Improvements in Agricultural Marketing Improve Incomes, Food Security


ACDI/VOCA works in Mali with the Aga Khan Foundation to improve the livelihoods of some of the country’s poorest farmers in the rural Mopti region. Through training in improved agricultural production and marketing, farmers will increase incomes and food security.


The work will be conducted under a USDA-funded Food for Progress program implemented by the Aga Khan Foundation (AKF USA). In October 2009, AKF USA awarded ACDI/VOCA a three-year, $1.89 million sub-recipient agreement to lead agricultural marketing.


Agricultural Marketing

ACDI/VOCA will work with producer organizations in up to 20 villages in the Mopti region to reach an estimated 5,000 households to expand their access to markets and increase and diversify incomes.


ACDI/VOCA will train farmers using its Farming as a Business (FaaB) curriculum.
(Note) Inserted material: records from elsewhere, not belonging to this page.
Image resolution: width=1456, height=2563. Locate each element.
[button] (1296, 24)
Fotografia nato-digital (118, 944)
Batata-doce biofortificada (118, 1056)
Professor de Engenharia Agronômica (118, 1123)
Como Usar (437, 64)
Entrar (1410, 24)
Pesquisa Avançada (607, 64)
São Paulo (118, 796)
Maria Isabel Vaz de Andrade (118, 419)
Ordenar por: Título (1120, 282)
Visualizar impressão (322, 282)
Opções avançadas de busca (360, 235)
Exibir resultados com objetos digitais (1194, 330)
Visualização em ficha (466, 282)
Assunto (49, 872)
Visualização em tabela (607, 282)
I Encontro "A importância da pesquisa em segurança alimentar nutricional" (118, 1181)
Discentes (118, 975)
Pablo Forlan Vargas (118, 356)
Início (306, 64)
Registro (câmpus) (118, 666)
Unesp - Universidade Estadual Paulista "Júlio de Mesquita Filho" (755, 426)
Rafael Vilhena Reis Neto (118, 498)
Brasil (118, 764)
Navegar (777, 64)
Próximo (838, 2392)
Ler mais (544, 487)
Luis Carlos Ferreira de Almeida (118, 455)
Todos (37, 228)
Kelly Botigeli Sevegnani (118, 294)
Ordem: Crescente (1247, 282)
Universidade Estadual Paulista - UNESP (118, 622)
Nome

Additionally, ACDI/VOCA will strengthen the capacity of 20 producers’ groups as well as reach a larger community by transmitting 65 radio broadcasts that address production and marketing opportunities and techniques.


Background

Mali remains one of the world’s least developed countries and ranked 160 out of 177 countries in the 2010 UNDP Human Development Index.


The rural Mopti region, which is situated in the country’s center, is especially poor with a poverty index of 75 percent (UNDP). Such a high level of poverty leads to weak social indicators in the region: 90 percent of women and 70 percent of men are illiterate, 41 percent of children suffer from chronic malnutrition, with half that number being severely malnourished (World Bank).


A significant number of rural agricultural producers in Mali are vulnerable due to unpredictable climatic conditions, poor market access and seasonal food insecurity. The Mopti region is especially vulnerable—on average it experiences only one good harvest out of every three rainy seasons.


The majority of the rural poor in Mopti rely on rain-fed cereal crops that yield less and make farmers more vulnerable to weather-related risks.